- INPUT -
━━━━━━━━

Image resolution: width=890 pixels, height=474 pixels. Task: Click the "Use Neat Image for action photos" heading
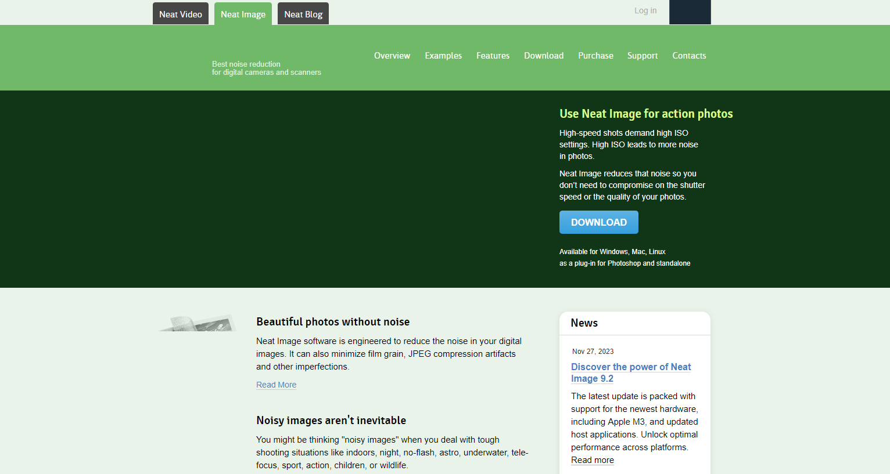(645, 114)
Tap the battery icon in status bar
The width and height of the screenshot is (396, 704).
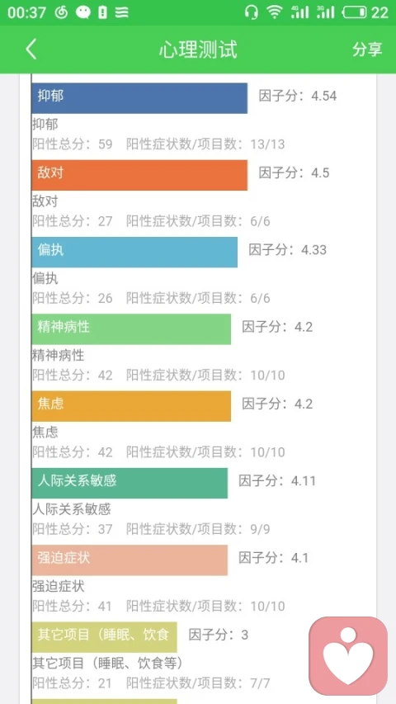point(355,12)
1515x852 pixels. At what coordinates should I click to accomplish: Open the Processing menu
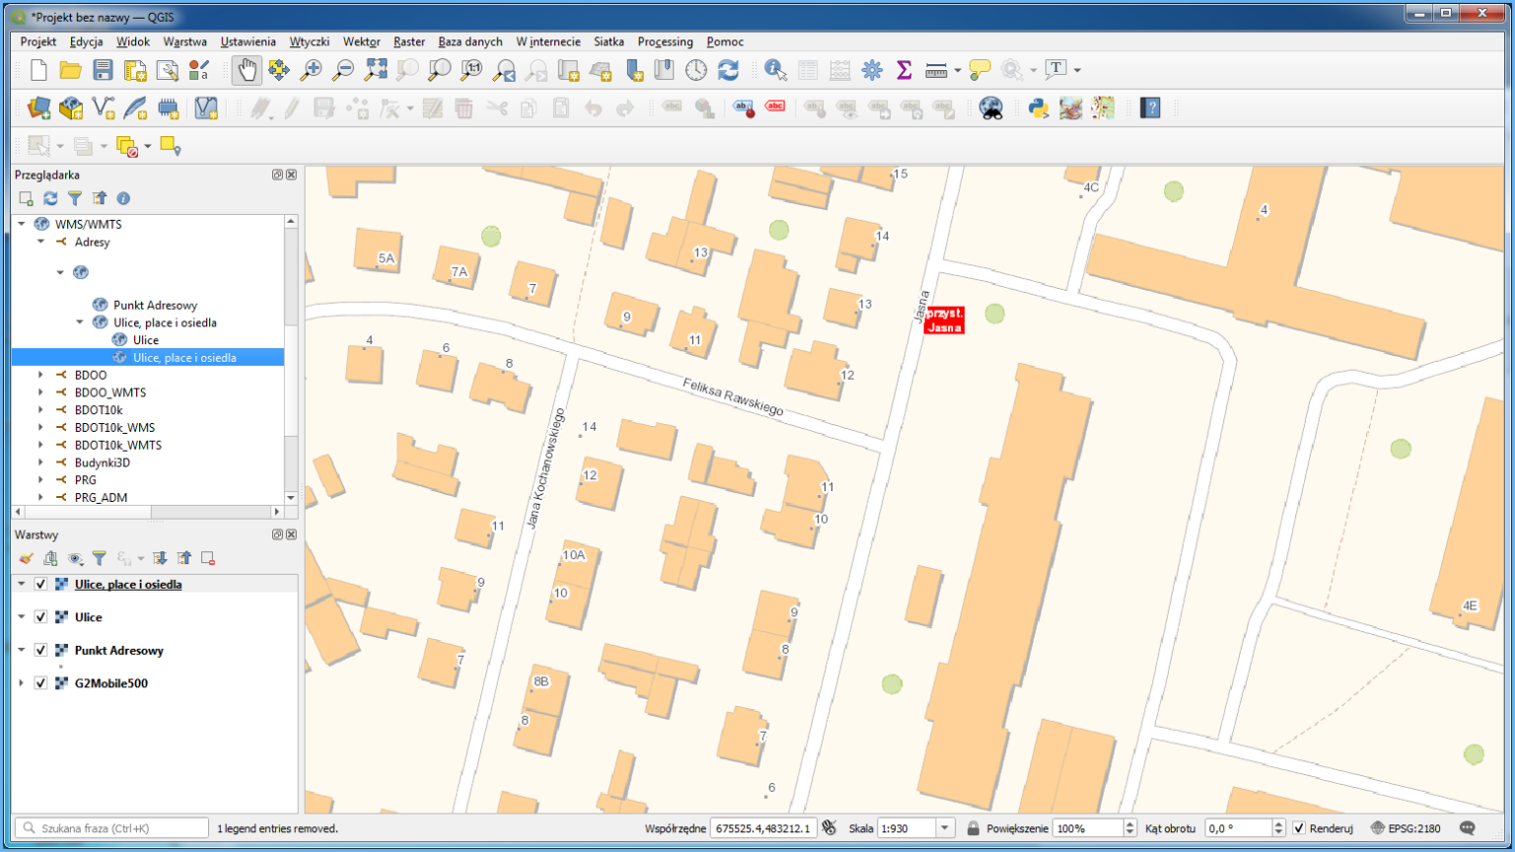point(666,41)
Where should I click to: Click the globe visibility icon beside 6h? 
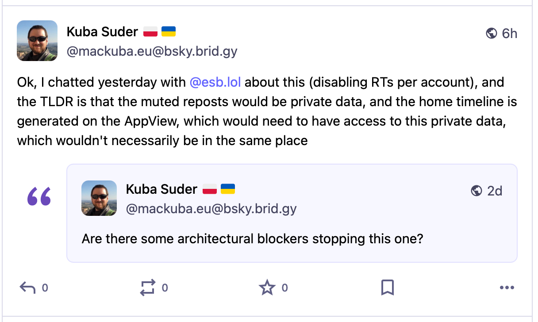[x=491, y=33]
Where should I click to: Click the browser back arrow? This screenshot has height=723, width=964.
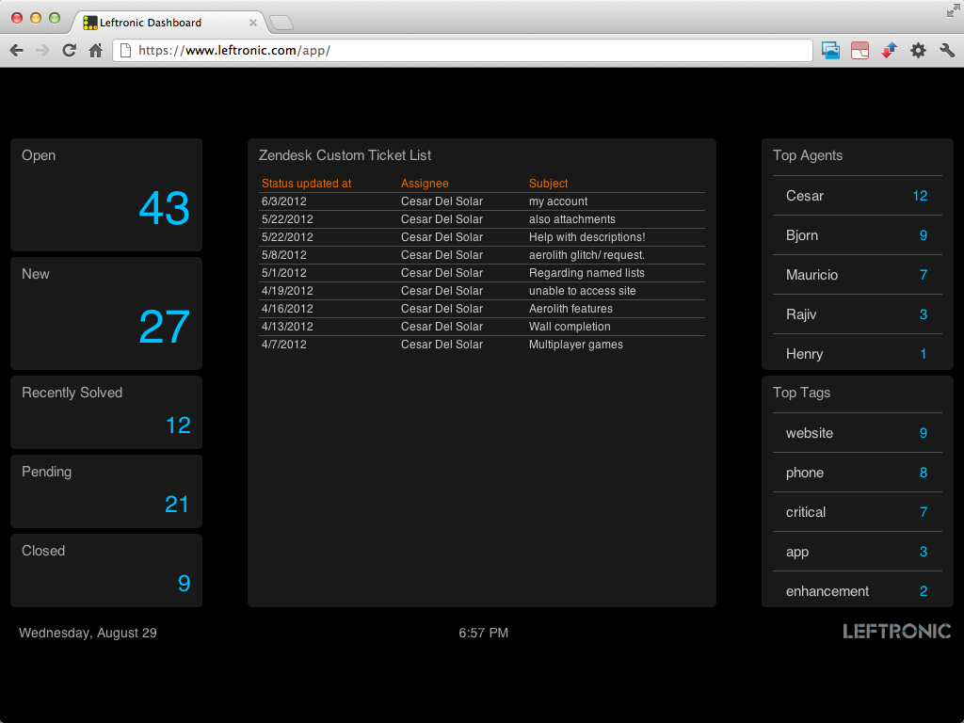coord(16,51)
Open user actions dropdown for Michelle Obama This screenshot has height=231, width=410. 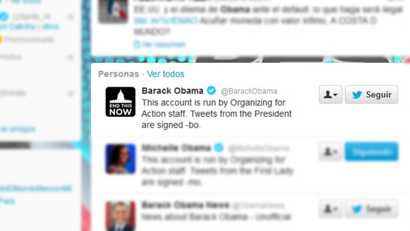331,152
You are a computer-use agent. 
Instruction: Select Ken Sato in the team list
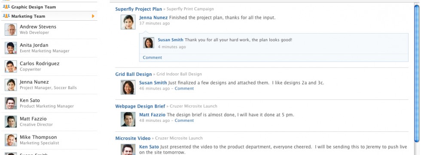(49, 103)
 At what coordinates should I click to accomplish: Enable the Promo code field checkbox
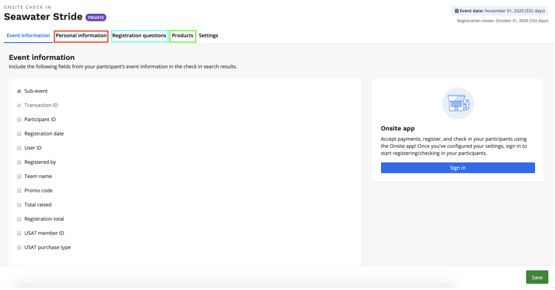coord(19,191)
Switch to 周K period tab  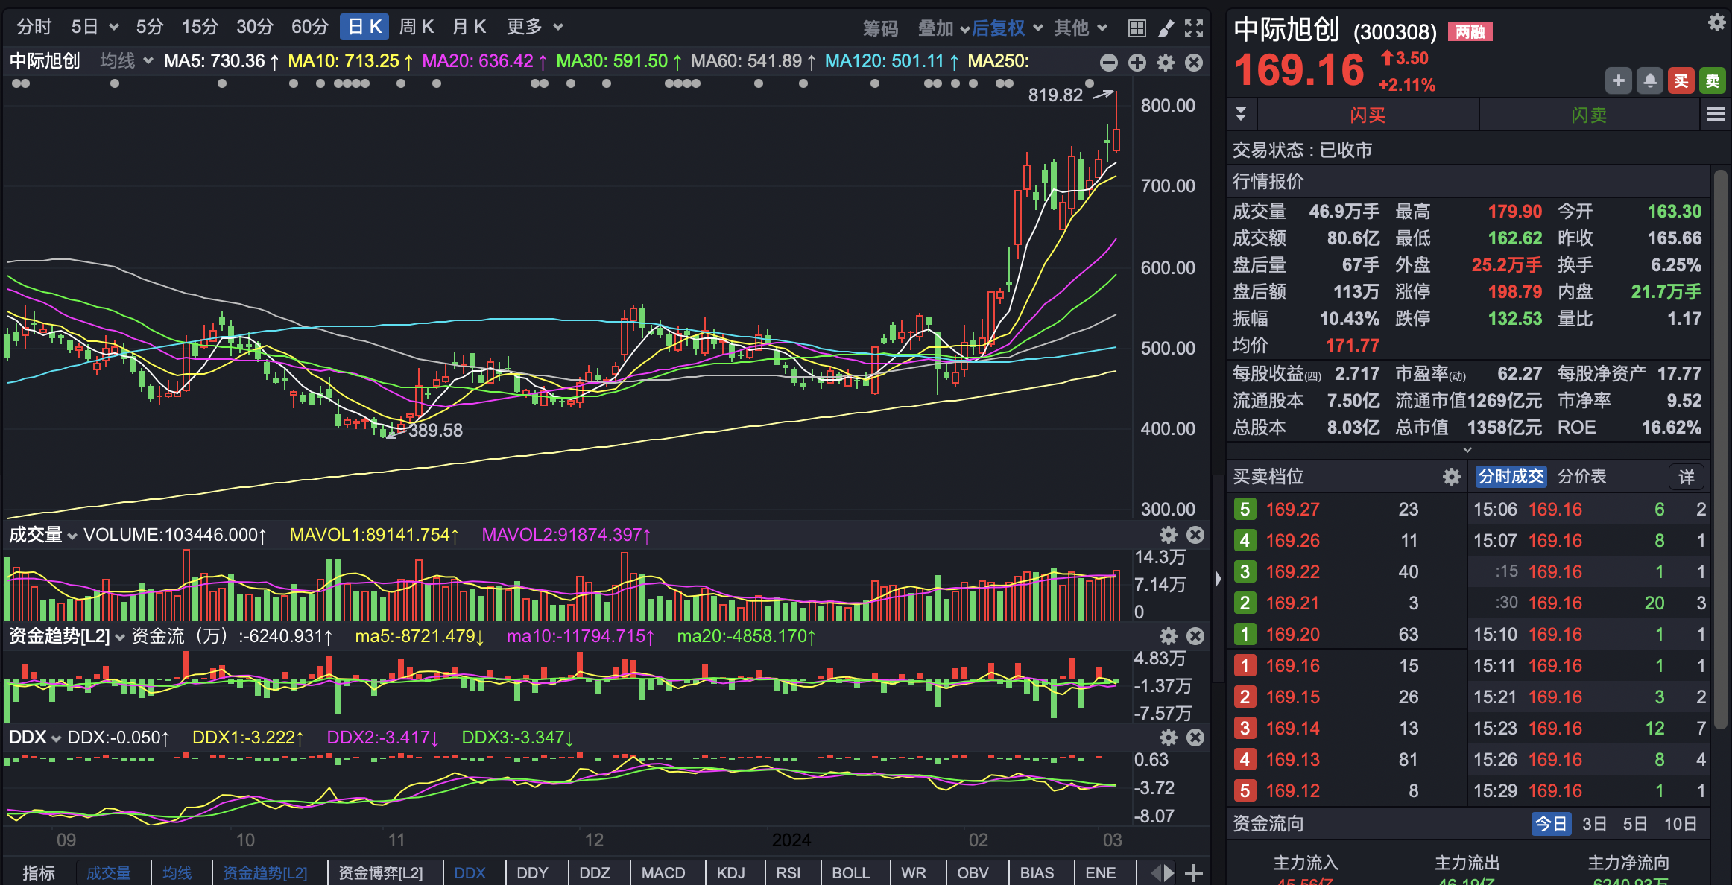416,27
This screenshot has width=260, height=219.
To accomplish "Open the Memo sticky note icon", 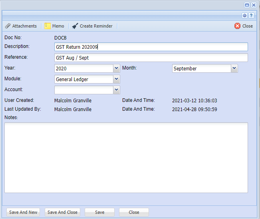I will click(x=48, y=26).
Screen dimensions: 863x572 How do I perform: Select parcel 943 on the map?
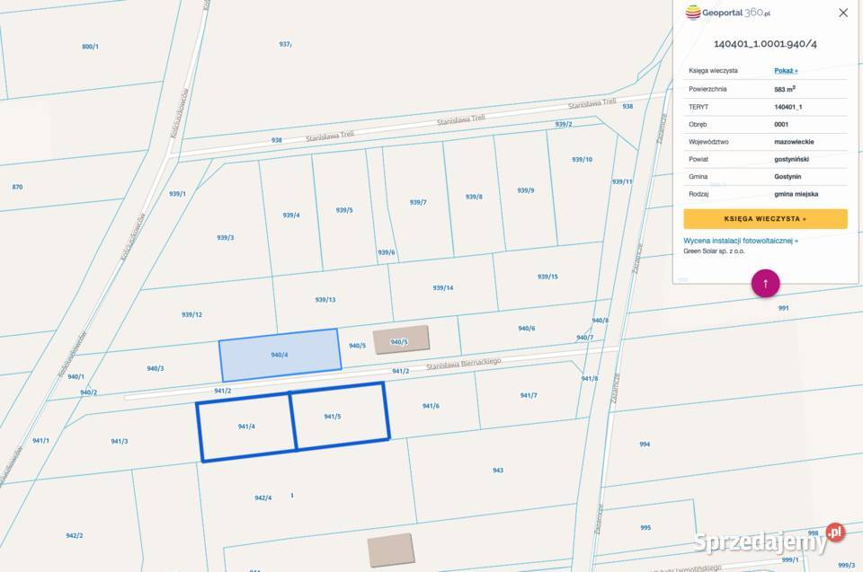pos(497,471)
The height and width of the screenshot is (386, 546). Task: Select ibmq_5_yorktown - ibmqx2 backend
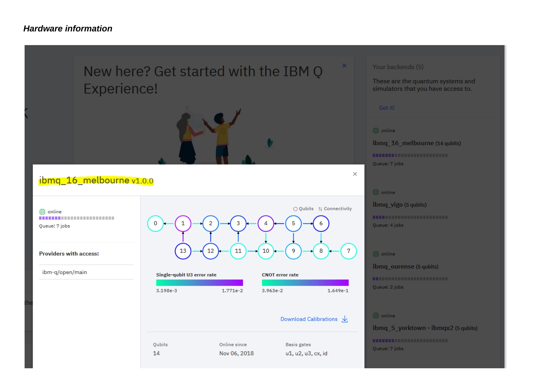(x=425, y=328)
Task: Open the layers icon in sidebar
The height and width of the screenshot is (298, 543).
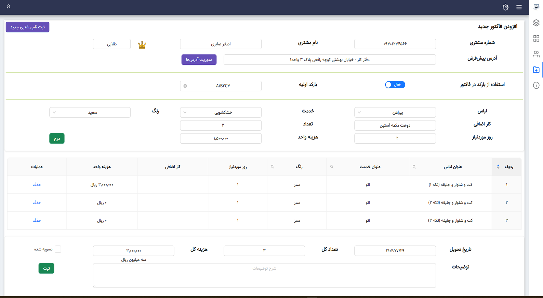Action: click(x=536, y=23)
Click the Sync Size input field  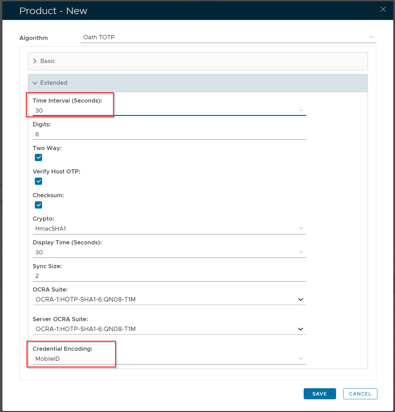(x=169, y=276)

━━━━━━━━

- TASK REQUIREMENTS -
Swap "Processing" for "Edit" in the lines beginning with the line containing "1515x852 pixels. At" and continuing through the line containing "[x=491, y=33]", leaving everything else unchanged. Reproduce only those lines, without the pictures.

- REPLY -
1515x852 pixels. At what coordinates should I click to accomplish: Open the Edit menu
point(666,41)
Where should I click to: Click the globe visibility icon beside 6h? 
[x=491, y=33]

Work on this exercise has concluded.